- What you should do: Work out how many lines of the data below hold the string "under". Answer with that number alone.

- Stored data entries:
------------------------------
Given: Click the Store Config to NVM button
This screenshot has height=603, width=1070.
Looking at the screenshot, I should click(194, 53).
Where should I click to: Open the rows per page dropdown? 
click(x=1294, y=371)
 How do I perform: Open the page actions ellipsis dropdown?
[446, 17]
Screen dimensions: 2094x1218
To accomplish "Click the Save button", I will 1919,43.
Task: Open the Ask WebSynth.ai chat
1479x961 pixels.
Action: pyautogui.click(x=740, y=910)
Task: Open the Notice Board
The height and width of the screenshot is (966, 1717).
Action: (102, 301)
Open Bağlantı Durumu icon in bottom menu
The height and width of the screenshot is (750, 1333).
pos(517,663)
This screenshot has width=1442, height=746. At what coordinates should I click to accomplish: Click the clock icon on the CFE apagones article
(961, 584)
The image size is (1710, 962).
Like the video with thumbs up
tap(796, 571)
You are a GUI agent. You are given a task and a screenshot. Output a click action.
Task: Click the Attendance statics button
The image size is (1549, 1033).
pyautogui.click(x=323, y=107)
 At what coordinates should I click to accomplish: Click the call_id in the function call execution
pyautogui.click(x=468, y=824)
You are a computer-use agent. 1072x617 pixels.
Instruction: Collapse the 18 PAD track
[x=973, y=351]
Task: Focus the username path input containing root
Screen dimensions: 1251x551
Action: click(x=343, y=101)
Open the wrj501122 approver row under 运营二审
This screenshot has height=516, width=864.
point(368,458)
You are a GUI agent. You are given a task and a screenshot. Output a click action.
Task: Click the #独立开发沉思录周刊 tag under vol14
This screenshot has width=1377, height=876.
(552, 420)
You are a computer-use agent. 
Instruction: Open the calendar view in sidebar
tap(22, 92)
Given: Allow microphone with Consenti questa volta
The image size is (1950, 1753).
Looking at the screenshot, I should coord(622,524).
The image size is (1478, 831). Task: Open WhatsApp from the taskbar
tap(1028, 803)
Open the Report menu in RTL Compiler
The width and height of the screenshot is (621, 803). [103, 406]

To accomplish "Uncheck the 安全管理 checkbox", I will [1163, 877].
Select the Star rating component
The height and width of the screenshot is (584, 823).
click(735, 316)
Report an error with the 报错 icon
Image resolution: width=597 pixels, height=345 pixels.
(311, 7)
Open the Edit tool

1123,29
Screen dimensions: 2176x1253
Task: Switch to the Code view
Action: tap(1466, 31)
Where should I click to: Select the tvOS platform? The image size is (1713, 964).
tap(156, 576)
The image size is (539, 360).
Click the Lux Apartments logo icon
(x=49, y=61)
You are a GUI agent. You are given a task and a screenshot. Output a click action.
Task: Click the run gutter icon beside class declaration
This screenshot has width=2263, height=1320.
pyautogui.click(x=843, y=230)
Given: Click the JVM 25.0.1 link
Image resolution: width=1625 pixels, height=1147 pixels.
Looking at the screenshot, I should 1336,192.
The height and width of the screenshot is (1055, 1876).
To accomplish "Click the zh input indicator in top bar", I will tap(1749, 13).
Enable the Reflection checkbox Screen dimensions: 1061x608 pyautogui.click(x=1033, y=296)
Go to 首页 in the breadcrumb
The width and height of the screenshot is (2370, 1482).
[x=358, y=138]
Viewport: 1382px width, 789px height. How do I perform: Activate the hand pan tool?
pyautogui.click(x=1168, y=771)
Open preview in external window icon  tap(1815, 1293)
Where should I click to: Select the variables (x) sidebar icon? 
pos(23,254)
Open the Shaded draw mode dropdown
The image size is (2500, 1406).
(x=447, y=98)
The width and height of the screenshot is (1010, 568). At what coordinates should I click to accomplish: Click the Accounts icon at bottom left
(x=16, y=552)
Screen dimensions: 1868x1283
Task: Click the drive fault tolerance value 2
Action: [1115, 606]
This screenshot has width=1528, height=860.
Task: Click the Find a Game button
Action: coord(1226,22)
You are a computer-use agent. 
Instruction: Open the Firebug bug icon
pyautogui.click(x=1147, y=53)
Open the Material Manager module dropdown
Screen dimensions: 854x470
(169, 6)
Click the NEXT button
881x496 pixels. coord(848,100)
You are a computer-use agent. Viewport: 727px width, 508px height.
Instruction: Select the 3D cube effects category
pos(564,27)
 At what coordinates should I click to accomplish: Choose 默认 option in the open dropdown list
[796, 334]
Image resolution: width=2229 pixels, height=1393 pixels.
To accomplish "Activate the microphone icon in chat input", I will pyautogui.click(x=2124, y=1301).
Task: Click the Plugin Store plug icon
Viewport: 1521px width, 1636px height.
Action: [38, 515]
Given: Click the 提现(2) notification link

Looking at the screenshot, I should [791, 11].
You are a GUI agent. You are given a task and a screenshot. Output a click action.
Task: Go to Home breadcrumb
------------------------------
- Task answer: 2